G7 begins Marseille talks on faltering world economy
Finance ministers from the world's richest states met in Marseille Friday to try and find ways to get the faltering world economy -- weakened by the US and European debt crises -- back on track.
Finance chiefs and central bank governors of the G7 group of industrialised nations -- Canada, the United States, Japan, Germany, Britain, France and Italy -- kicked off two days of talks in the southern French city.
They met a day after US President Barack Obama unveiled a $447 billion (322-billion-euro) jobs plan to energise the world's largest economy.
An Organisation for Economic Cooperation and Development report issued on the eve of the meeting said a new recession in some rich countries cannot be ruled out and the eurozone crisis could deepen.

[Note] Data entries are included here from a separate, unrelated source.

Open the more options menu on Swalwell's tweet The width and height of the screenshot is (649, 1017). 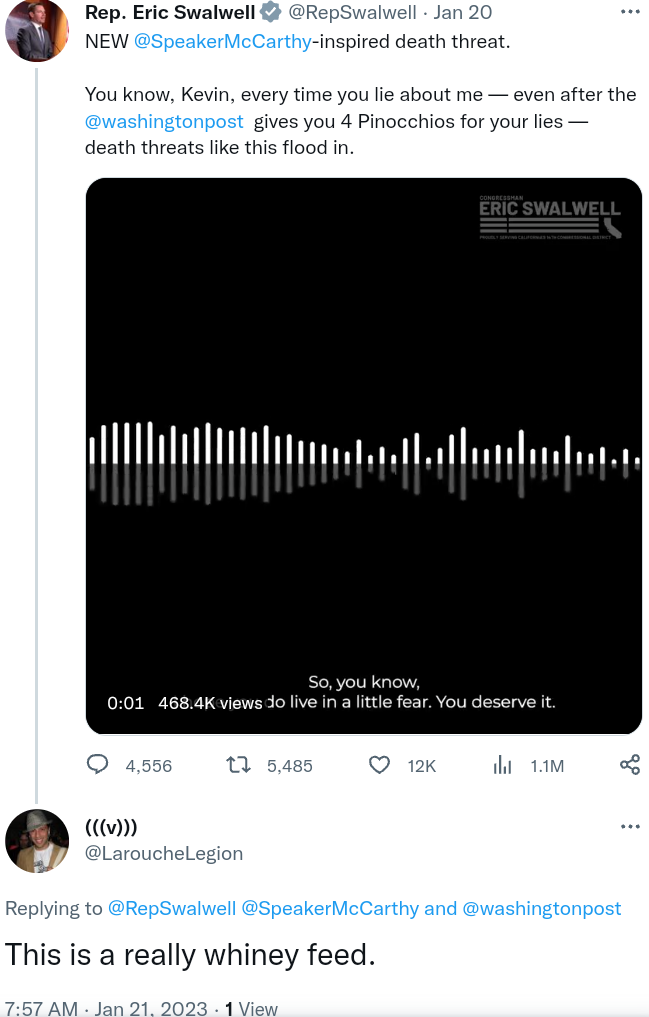[x=630, y=12]
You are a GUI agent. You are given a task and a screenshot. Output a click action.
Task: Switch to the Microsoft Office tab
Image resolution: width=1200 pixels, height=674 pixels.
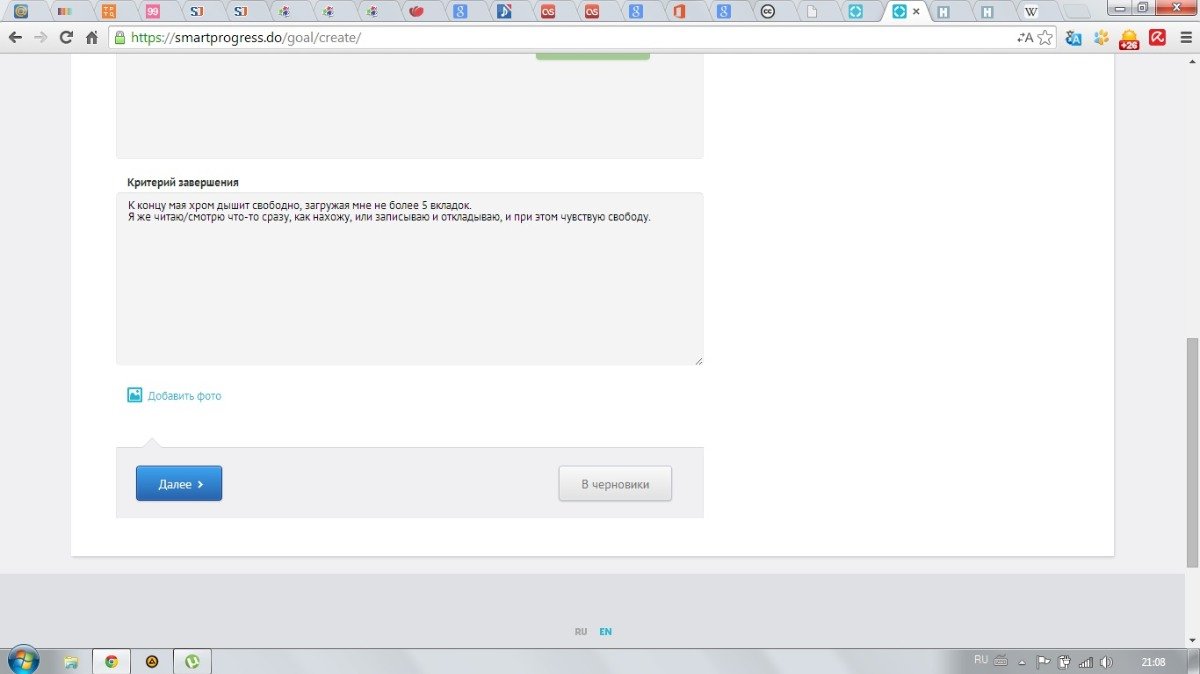tap(678, 12)
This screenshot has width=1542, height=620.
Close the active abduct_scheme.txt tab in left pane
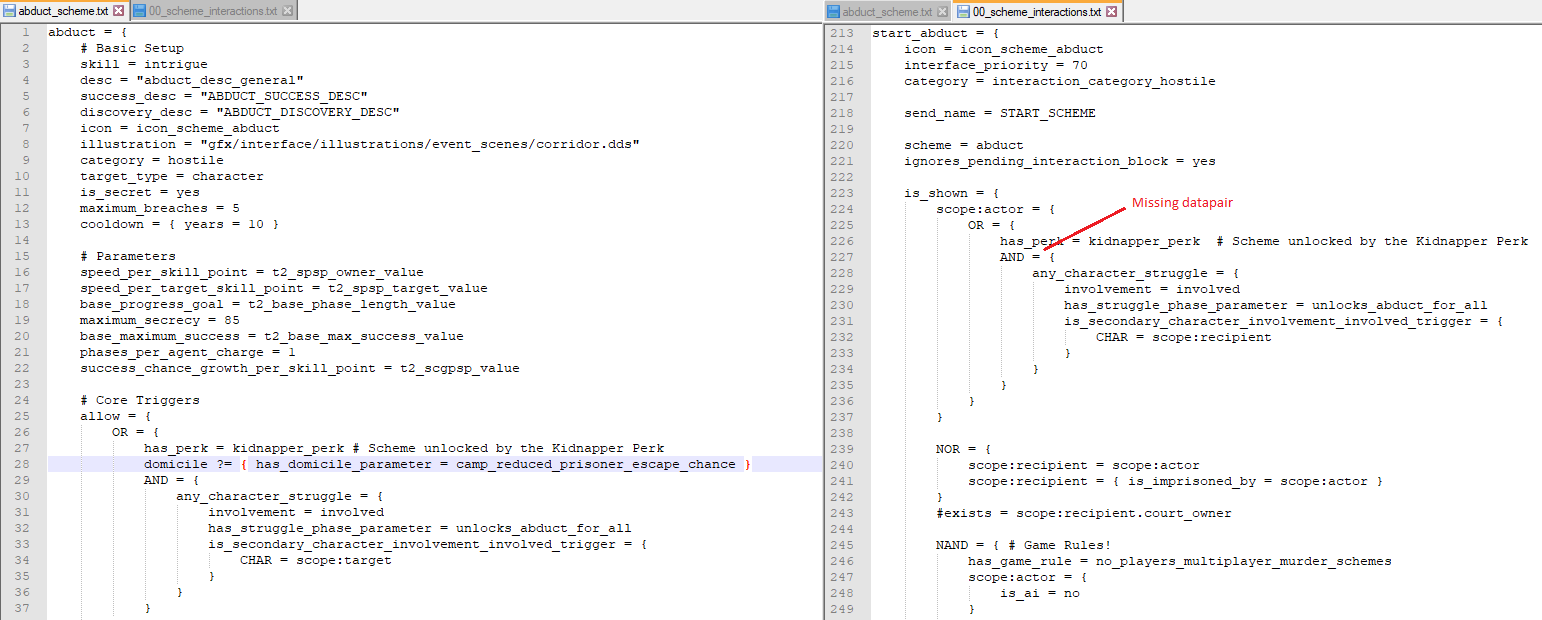tap(119, 11)
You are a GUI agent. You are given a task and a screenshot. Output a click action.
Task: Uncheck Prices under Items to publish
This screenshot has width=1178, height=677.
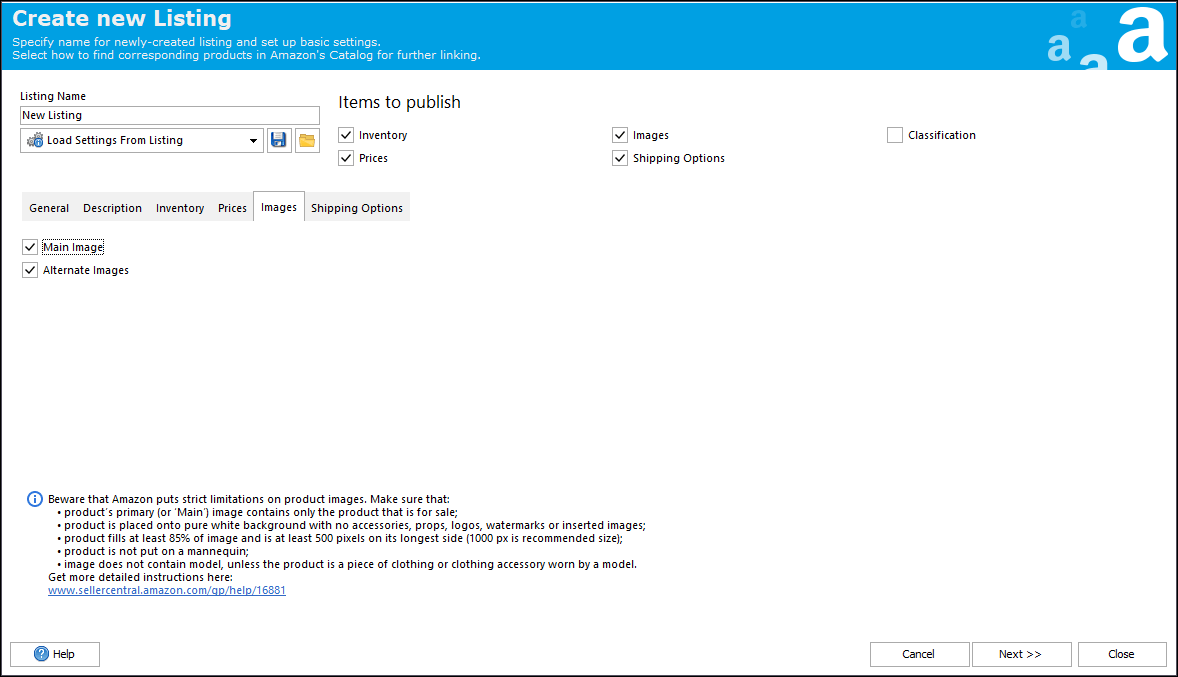[x=346, y=158]
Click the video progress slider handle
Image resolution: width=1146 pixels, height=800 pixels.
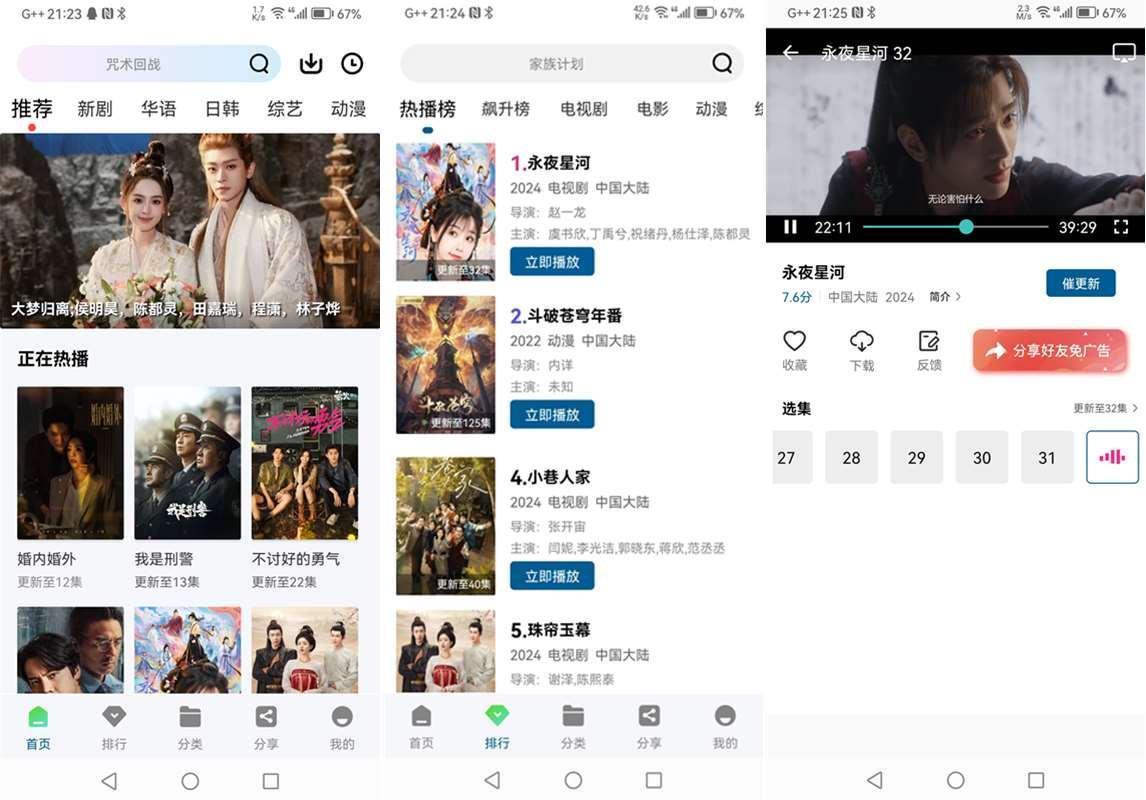tap(966, 227)
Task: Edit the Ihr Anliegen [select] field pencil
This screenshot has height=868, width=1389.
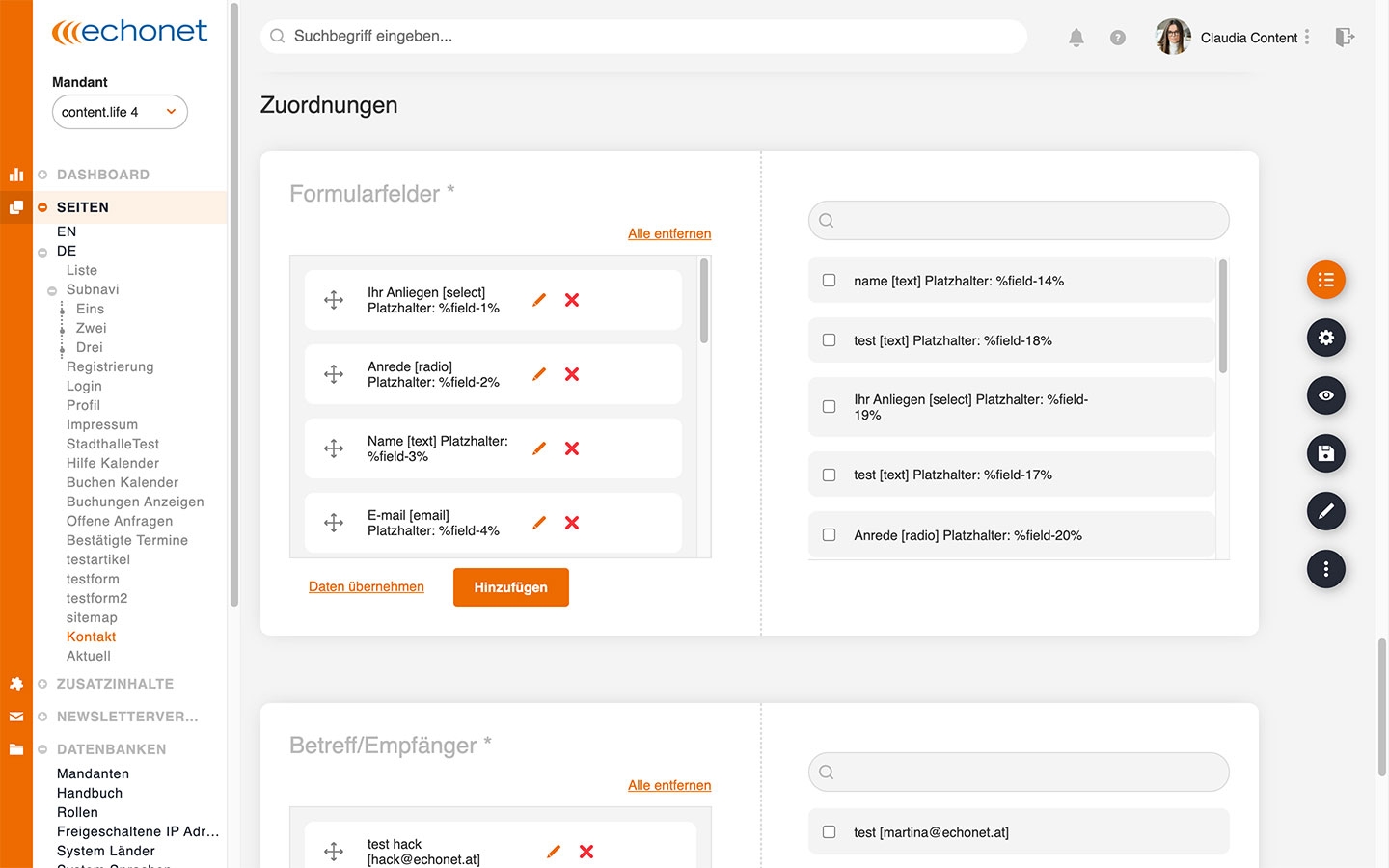Action: point(539,300)

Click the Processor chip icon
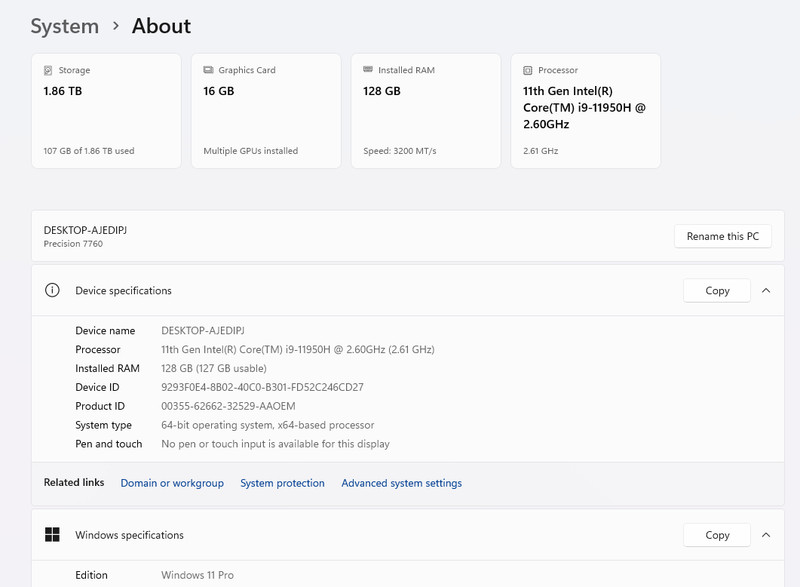tap(528, 70)
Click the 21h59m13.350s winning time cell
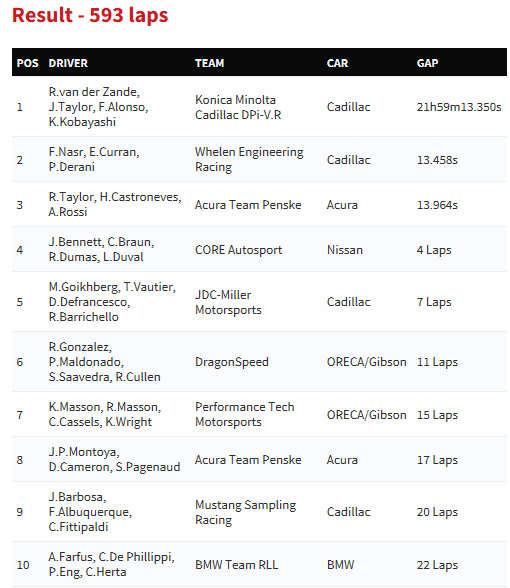Viewport: 510px width, 588px height. point(459,107)
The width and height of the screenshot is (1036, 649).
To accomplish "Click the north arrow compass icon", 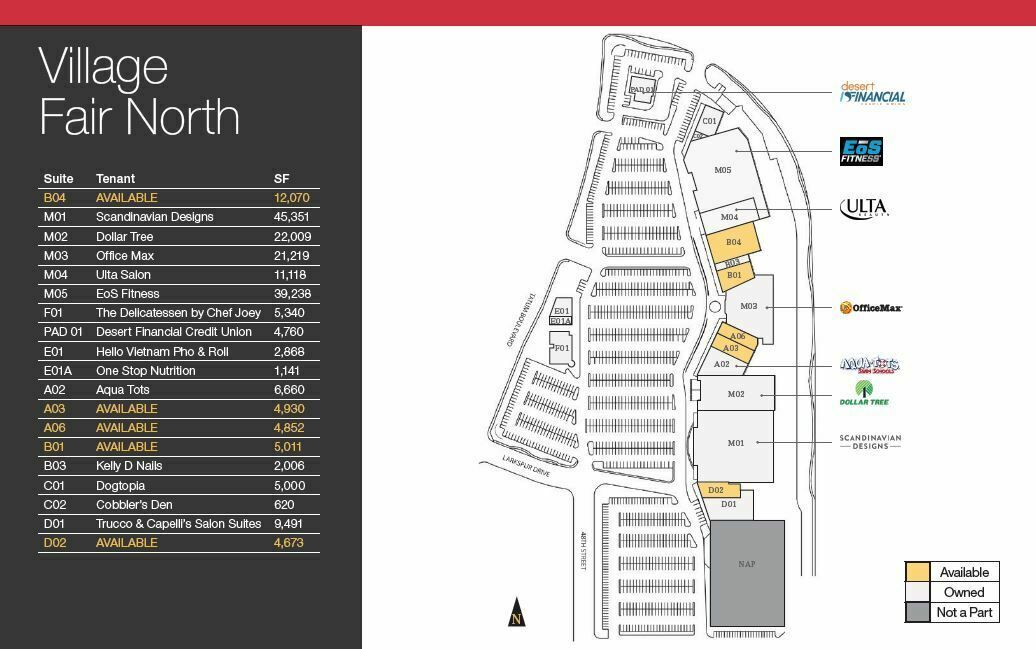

International Monetary Fund chief Christine Lagarde, who also joined the ministers in Marseille, warned that there could be no foot-dragging.
"The key message I wish to convey today is that countries must act now -- and act boldly -- to steer their economies through this dangerous new phase of the recovery," Lagarde said in a speech in London before travelling to France.
France said this week it wanted the meeting to reach a "coordinated response" that would boost growth, create employment and help pay off debt.
Libya's new rulers have also been invited in a follow-up to the economic support for the so-called Arab Spring announced at a G7 meeting in May.
The fledgling administration will join Tunisia, Egypt, Morocco and Jordan as they explain how they plan to relaunch their economies and hear what help they can expect from the world's major powers.